Canadian Manufacturing

TransAlta withdraws plan for 100-MW hydro dam in Alberta

TransAlta claims project on Peace River in northwestern Alberta would boost province's hydro capacity by more than 10 per cent

EDMONTON—Alberta’s main power utility is stepping back from its plans for a hydro project on the Peace River.

In a letter to the Alberta Utilities Commission (AUC), TransAlta Corp. said market conditions are behind its decision to pull its application for a 100-megawatt power plant near Dunvegan, Alta., near Grande Prairie in the province’s northwest.

“(The company) will take steps to update the necessary studies and reapply for the Dunvegan hydroelectric project when economic conditions are more favourable,” the company said.

TransAlta’s plans for the run-of-river project were originally approved in 2009.

The plant was supposed to have been completed last year.

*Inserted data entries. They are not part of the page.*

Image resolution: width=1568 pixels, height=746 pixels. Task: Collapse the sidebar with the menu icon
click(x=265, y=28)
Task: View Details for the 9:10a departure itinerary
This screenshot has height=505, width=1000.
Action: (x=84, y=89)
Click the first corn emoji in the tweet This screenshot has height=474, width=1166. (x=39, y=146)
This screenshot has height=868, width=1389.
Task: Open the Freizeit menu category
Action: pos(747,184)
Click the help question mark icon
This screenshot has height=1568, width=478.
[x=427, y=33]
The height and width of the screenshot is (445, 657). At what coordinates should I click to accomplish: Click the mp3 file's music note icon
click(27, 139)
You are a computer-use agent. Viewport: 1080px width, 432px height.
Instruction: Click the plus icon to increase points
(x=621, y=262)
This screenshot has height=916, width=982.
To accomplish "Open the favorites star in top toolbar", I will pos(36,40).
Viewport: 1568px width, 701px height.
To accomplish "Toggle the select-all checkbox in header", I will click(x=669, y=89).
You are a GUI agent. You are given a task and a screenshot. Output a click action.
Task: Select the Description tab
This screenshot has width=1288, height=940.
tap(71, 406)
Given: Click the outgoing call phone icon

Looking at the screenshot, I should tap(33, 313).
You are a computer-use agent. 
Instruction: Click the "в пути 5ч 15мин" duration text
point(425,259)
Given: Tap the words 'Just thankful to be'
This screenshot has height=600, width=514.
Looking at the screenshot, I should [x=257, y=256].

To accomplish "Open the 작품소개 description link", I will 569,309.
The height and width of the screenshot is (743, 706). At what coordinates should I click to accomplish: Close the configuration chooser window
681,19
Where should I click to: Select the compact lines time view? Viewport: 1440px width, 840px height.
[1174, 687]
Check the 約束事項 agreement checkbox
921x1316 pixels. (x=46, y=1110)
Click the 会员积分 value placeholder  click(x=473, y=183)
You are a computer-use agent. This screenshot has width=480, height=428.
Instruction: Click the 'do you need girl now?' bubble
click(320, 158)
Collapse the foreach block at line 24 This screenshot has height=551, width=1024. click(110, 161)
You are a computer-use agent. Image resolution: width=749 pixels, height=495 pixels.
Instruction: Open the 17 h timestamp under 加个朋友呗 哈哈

But last May the company asked the commission if it could delay the completion date by nine years.

A letter, dated Jan. 16, removes even that proposed timetable.

“Right now, things are very uncertain, so it’s simply prudent to wait,” said TransAlta spokesperson Leanne Yohemas. “We need a better sense of what’s happening in the province, its growth trajectory, so it makes sense to hold back.”

Yohemas wouldn’t blame the decision entirely on the recent plunge in oil prices, which has resulted in scaled-back capital plans for Alberta’s energy sector.

“There’s many things happening right now,” she said. “In this economic environment, it’s a good time to wait.”

Yohemas said the project remains in TransAlta’s future plans.

“We are not cancelling this project,” she continued. “We are waiting to build it until it makes sense.”

The delay was welcomed by Carolyn Campbell of the Alberta Wilderness Association (AWA), which was part of a coalition of environmental groups that raised concerns about the proposal at public hearings.

Campbell suggested the project would present another barrier to fish and wildlife populations on a river already heavily affected by dams upstream in British Columbia.

Construction of the $8.8-billion Site C dam in B.C. is set to get underway this summer after receiving approval in December 2014.

“Alberta can transition to green energy without the significant damage to our vital river ecology that in-stream hydro brings,” she said.

Campbell said that if the project is revived, it will again face regulatory scrutiny.

“It will involve a full approval process,” she said. “Hopefully, by then we will have realized the time is long gone when we should be damming our important rivers.”

The Dunvegan project is not a full dam, but would increase water levels by 6.6 metres, which would broaden the river for 26 kilometres upstream.

TransAlta promised that fish ladders and other infrastructure for boat passage would mitigate impacts.

Environmental groups disputed many of the company’s environmental findings and said many questions were left unanswered.

The project was expected to cost $344 million in 2008.

Estimates suggested it would have generated hundreds of jobs over the four-year construction period.

Yohemas said the Dunvegan project would boost Alberta’s hydro capacity by more than 10 per cent.

It claims a greenhouse gas (GHG) saving of 500,000 tonnes of carbon dioxide over a similar amount of electricity generated by coal.